Caso Apple: Parigi apre un'inchiesta sul rallentamento degli iPhone

L'azienda della Mela ha recentemente riconosciuto di rallentare temporaneamente i vecchi modelli di smartphone, in relazione al deterioramento della batteria, anche se ha negato di aver fatto qualcosa per accorciare la vita dei suoi dispositivi.

I produttori si affannano a ribadire come non ci sia alcun invecchiamento precoce delle meraviglie tecnologiche che lanciano sul mercato con l'obiettivo di spingere i consumatori alla loro sostituzione. Il colosso americano è accusato di aver ridotto volontariamente le prestazioni dei cellulari.
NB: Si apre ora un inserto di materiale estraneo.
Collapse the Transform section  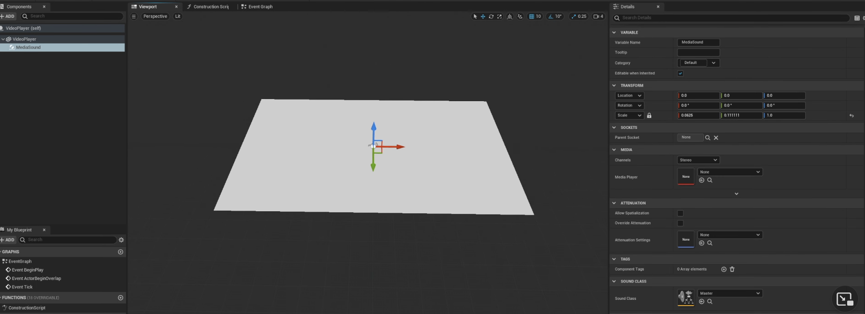coord(614,85)
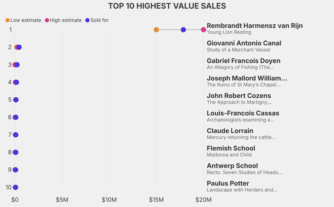Click the blue dot for Paulus Potter

(15, 187)
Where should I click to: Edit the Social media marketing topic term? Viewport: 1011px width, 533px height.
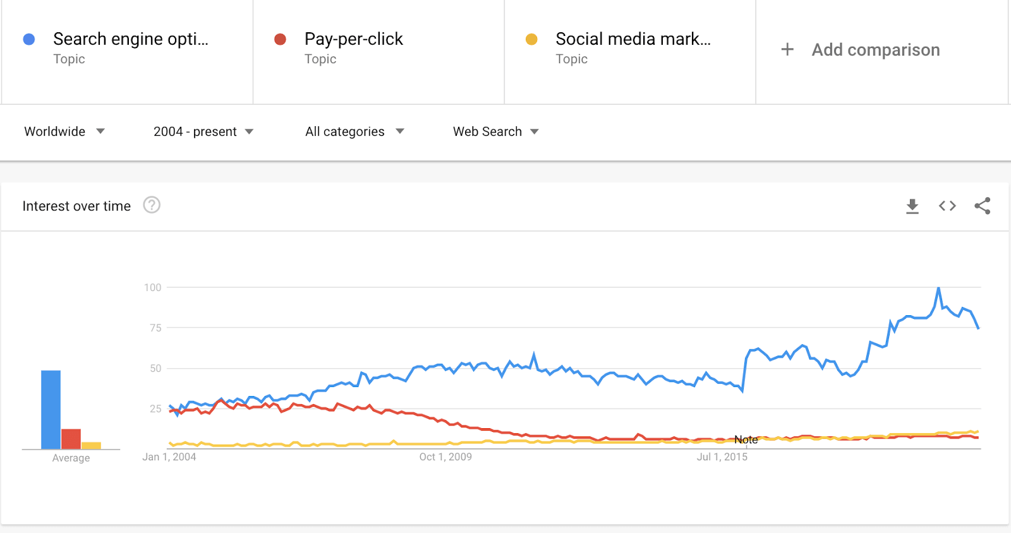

A guidare l'inchiesta francese è l'agenzia per la tutela dei consumatori del ministero dell'economia e arriva in seguito ad una denuncialegale presentata a dicembre dal gruppo che tutela il consumatore chiamato Stop Planned Obsolescence (Hop), secondo cui la Francia è il terzo paese ad indagare su Apple dopo Israele e gli Stati Uniti per obsolescenza pianificata sull'iPhone ma è l'unico paese in cui il presunto reato si considera un crimine. Un rallentamento dovuto in particolare al deterioramento della batteria.

Se è vero che tutte le cose sono soggette allo scorrere del tempo, che non lascia intatti noi figuriamoci gli oggetti che usiamo quotidianamente, in realtà tantissime cose, forse troppe e soprattutto in ambito tecnologico, vengono alla luce già con una sorte di tempo massimo in cui funzionare, per poi esaurirsi ed essere cambiate necessariamente, e proprio questa cosa sta creando un'ondata di polemiche e sdegno in Francia. Così come nei numerosissimi casi che si sono già visti e che riguardavano le infrazioni di brevetti con Cupertino nella posizione di accusatrice e accusata, è verosimile pensare che anche in questo caso si andrà fino in fondo e ci sarà una decisione che sarà, in ogni caso, discussa. Nel caso di condanna si può addirittura arrivare fino a due anni di carcere e una multa che può passare da un minimo di trecentomila euro, ma che può arrivare fino al 5 per cento del volume di affari dell'azienda ritenuta colpevole. In Italia una legge analoga non esiste. Ora è tutto nelle mani degli esperti della Direzione generale per la concorrenza, il consumo e la repressione delle frodi (Dgccrf).

No comment. Apple non ha voluto commentare la notizia. Per recuperare la fiducia dei propri clienti, l'azienda ha deciso un taglio dei prezzi delle batterie fuori garanzia (a partire dall'iPhone 6) di sessanta euro, passando da 89 a 29 euro.